Хаттерайк быстро вскочил и оглядел Глоссина с головы до ног.

— Козлиных копыт я у тебя не вижу, и все‑таки ты не кто иной как сам дьявол! Но Мег Меррилиз, та подружнее с сатаной живет, чем ты: ни разу ведь еще такой бури не было, как в тот день, когда я ее кровь пролил. Nein, nein, с ней я больше не хочу связываться.

Настоящая ведьма, да и самому черту сродни, ну ладно, это ее дело. Donner und Wetter! С ней я больше связываться не стану, пусть делает как хочет. Ну, а насчет остального, так что же, если это на моей торговле не отразится, я тебя скоро от этого молодчика избавлю — дай мне только знать, когда его возьмут.

Шепотом, понимая друг друга с полуслова, оба достойных сообщника договорились между собой обо всем и условились, где в случае надобности можно будет найти Хаттерайка. Люгер же его мог спокойно стоять возле берега, так как ни одного королевского судна там в это время не было.

Глава 35

Вы из числа тех людей, что не станут служить богу, даже если сам черт им велит. Мы пришли оказать вам услугу, а вы принимаете нас за каких‑то буянов.

«Отелло»

Вернувшись домой, Глоссин среди полученных на его имя писем нашел одно весьма для него важное. Эдинбургский адвокат, мистер Протокол, извещал его, как управляющего делами покойного Годфри Бертрама Элленгауэна и его наследников, о внезапной кончине миссис Маргарет Бертрам из Синглсайда и просил уведомить об этом его клиентов на случай, если они сочтут нужным послать, кого‑нибудь от своего лица в Эдинбург, чтобы присутствовать при вскрытии завещания покойной.

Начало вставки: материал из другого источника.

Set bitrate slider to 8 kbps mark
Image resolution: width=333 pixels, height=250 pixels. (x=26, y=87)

Глоссин сразу понял, что адвокат ничего не знал о размолвке между ним и его покойным патроном. Он сообразил, что состояние покойной леди должна была унаследовать Люси Бертрам. Однако, зная странности старой леди, можно было легко предвидеть, что девятьсот девяносто девять шансов из тысячи возможных были за то, что все обернется по‑другому. Устремив свой изобретательный ум на все обстоятельства этого дела, чтобы решить, какую пользу он сумеет извлечь из них для себя, он увидел, что самое лучшее было бы вернуться к своему старому плану восстановить или, вернее, создать себе то положение в обществе, которое ему нужно, и сейчас больше чем когда‑либо. «Мне надо иметь твердую почву под ногами, — думал он. — А нужно это для того, чтобы, в случае если предприятие Дирка Хаттерайка не удастся, общественное мнение все же было на моей стороне». Но надо отдать Глоссину справедливость: при всей его низости ему, может быть, даже хотелось чем‑нибудь вознаградить мисс Бертрам за то безграничное зло, которое он причинил ее семейству, тем более что собственных его интересов это ни в какой мере не задевало. И вот он решил, что на следующий день рано утром поедет в Вудберн.

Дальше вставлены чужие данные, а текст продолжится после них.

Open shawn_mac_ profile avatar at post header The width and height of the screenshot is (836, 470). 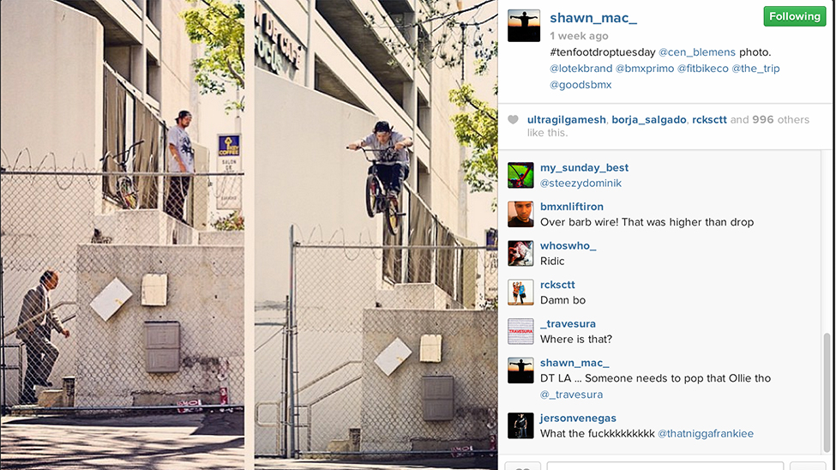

Глоссин долго колебался, прежде чем принял это решение. Почему‑то ему все же не хотелось встречаться с полковником Мэннерингом; такое чувство испытывают обычно плуты и подлецы, когда им предстоит столкнуться лицом к лицу с человеком честным и благородным. Но он очень полагался на свое savoir faire. . Ему подолгу приходилось жить в Англии, и в манерах его не было ни деревенской грубости, ни свойственного всем судейским педантизма; он был ловок в обращении и красноречив, и все эти качества сочетались в нем с безграничной наглостью, которую он всячески старался скрыть под личиной простодушия. Вполне уверенный в себе, он явился около десяти часов утра в Вудберн, где изъявил желание видеть мисс Бертрам и был принят.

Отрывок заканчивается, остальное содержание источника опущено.